> [What the task requires] Write out the entries again exactly as they are given.

Collected data entries
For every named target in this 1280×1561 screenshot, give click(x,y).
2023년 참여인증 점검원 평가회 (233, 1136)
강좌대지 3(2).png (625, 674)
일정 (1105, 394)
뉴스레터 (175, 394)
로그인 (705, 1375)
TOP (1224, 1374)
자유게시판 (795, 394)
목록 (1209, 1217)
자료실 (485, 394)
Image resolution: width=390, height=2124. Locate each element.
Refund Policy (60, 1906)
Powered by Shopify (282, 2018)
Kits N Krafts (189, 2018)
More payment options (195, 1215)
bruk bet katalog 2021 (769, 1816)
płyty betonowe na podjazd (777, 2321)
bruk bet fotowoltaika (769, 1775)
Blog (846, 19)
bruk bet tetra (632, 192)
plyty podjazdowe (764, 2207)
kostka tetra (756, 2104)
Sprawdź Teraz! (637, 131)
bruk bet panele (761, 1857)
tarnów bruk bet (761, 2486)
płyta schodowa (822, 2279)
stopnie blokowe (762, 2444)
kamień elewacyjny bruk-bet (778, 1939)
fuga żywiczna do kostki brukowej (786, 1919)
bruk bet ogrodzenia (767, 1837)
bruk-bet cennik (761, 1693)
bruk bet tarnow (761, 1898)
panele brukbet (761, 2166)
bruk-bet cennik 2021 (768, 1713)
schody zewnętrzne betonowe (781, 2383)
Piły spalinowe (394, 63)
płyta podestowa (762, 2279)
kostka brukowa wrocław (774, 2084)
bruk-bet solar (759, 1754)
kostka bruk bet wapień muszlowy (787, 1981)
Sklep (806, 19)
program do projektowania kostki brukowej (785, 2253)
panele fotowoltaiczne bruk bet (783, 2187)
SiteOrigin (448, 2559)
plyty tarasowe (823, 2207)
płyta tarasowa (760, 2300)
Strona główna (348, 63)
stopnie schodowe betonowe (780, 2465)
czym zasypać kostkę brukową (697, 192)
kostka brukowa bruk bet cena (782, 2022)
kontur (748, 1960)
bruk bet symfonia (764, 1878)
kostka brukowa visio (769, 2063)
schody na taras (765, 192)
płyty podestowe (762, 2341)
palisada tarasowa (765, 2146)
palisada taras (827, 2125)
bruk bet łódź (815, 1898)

> [Completed task]
For every named target in this 1280×1561 screenshot, give click(x,y).
2023년 참여인증 점검원 평가회 (233, 1136)
강좌대지 3(2).png (625, 674)
일정 (1105, 394)
뉴스레터 (175, 394)
로그인 (705, 1375)
TOP (1224, 1374)
자유게시판 (795, 394)
목록 (1209, 1217)
자료실 (485, 394)
Image resolution: width=390, height=2124. Locate each element.
Refund Policy (60, 1906)
Powered by Shopify (282, 2018)
Kits N Krafts (189, 2018)
More payment options (195, 1215)
bruk bet katalog 2021 (769, 1816)
płyty betonowe na podjazd (777, 2321)
bruk bet fotowoltaika (769, 1775)
Blog (846, 19)
bruk bet tetra (632, 192)
plyty podjazdowe (764, 2207)
kostka tetra (756, 2104)
Sprawdź Teraz! (637, 131)
bruk bet panele (761, 1857)
tarnów bruk bet (761, 2486)
płyta schodowa (822, 2279)
stopnie blokowe (762, 2444)
kamień elewacyjny bruk-bet (778, 1939)
fuga żywiczna do kostki brukowej (786, 1919)
bruk bet ogrodzenia (767, 1837)
bruk-bet cennik (761, 1693)
bruk bet tarnow (761, 1898)
panele brukbet (761, 2166)
bruk-bet cennik 2021 (768, 1713)
schody zewnętrzne betonowe (781, 2383)
Piły spalinowe (394, 63)
płyta podestowa (762, 2279)
kostka brukowa wrocław (774, 2084)
bruk-bet solar (759, 1754)
kostka bruk bet wapień muszlowy (787, 1981)
Sklep (806, 19)
program do projektowania kostki brukowej (785, 2253)
panele fotowoltaiczne bruk bet (783, 2187)
SiteOrigin (448, 2559)
plyty tarasowe (823, 2207)
płyta tarasowa (760, 2300)
Strona główna (348, 63)
stopnie schodowe betonowe (780, 2465)
czym zasypać kostkę brukową (697, 192)
kostka brukowa bruk bet cena (782, 2022)
kontur (748, 1960)
bruk bet symfonia (764, 1878)
kostka brukowa visio (769, 2063)
schody na taras (765, 192)
płyty podestowe (762, 2341)
palisada tarasowa (765, 2146)
palisada taras (827, 2125)
bruk bet łódź (815, 1898)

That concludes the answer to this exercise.